いじめられてた僕を助けて、代わりに真情君がいじめられてるじゃないか!!」

「・・・。そうなのか。」

「うん!そうだよ。」


考えてみれば、確かに机に落書きがあったし、誰に話しても返事もなかったな。

待てよ、焼きそばパンを落として踏まれたのもわざとなのか?いや、それはないな、そのあとすぐに「ごめん、わざとじゃないんだよ」と満面の笑みで言われたし。

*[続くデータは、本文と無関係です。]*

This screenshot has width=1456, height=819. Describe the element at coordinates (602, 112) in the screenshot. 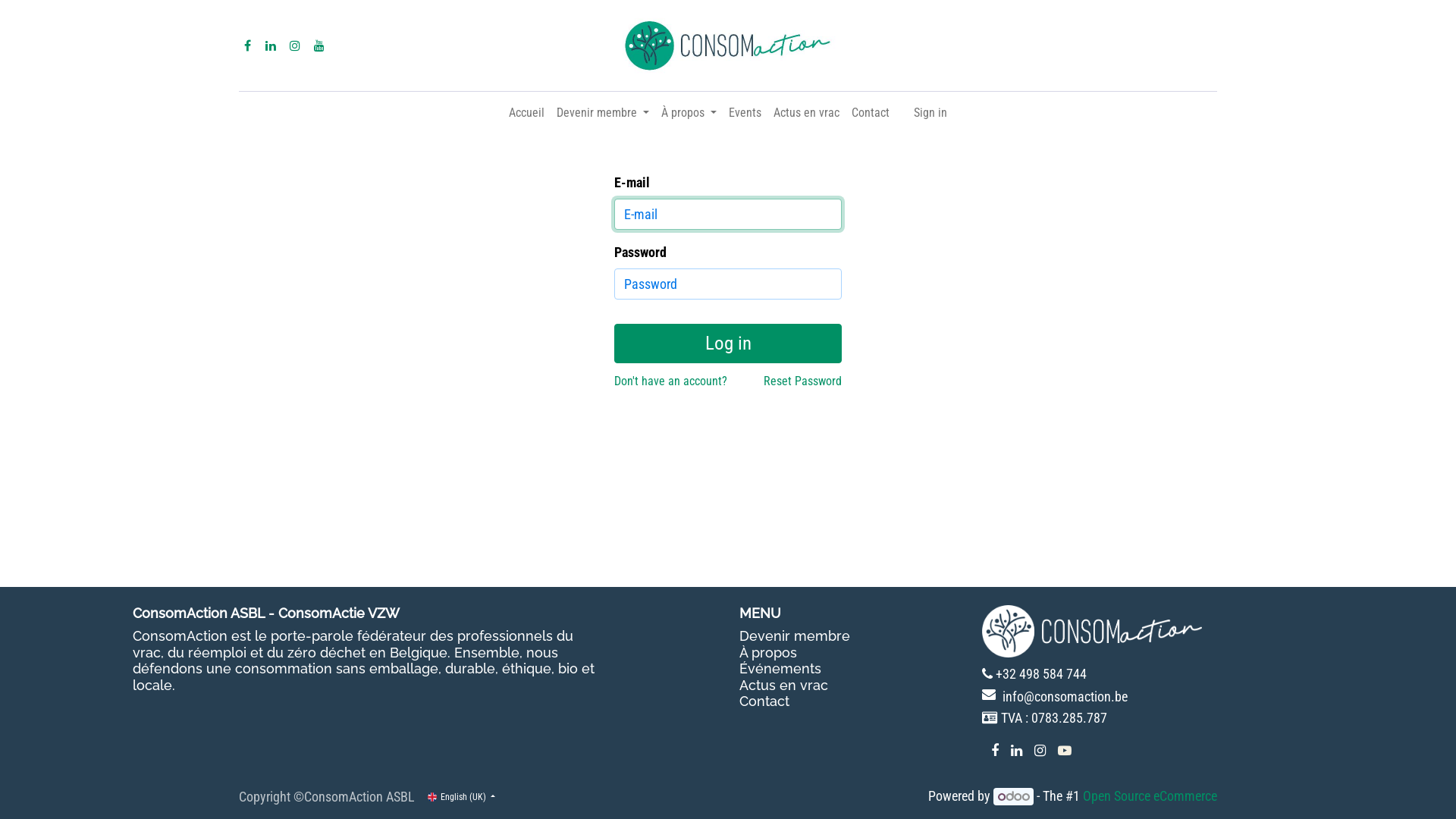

うん。仮にいじめられてたとしても、別にたいしたことではない。

それは俺にとって、日常だから。


「別にたいしたことない。田中君が、謝ることもない。」

「でも、僕のせいで」

「いや、田中君のせいじゃないだろ。もしそれが、原因なら俺に話しかけない方が良い。別に俺も困ってないし。そっれじゃ。」


何か言いたそうな田中君を残して、帰路につく。

自分の家なのかも分からないあの家へ。



田中君と別れて、しばらくして。


人気のない帰り道で、ふっと誰かに呼ばれた気がした。

何だか懐かしいような、愛しいような声で。

振り返ると誰もいない。何だか視界がぼやけている。


「おかしいな、何で」


目元をこすろうとして、初めて自分が泣いてることに気付いた。

それは、9年ぶりの涙だった。


訳が分からず、目を瞑り手で顔を覆い涙を拭く。


目を開けると今までにない風景が広がった。

金髪、白髪、ピンク髪まで、様々な色の頭髪の人々。

恰好は、鎧から、民族衣装の様なも、ローブまで様々だ。

明らかなに日本ではない。


「さて、どうしたものか」


目の前の光景をみて、慌てるもなく、ただ冷静に呟いた。


真情始(しんじょうはじめ 高校2年 17歳

周りから『変わり者』と呼ばれている、彼の異世界でのスタートである。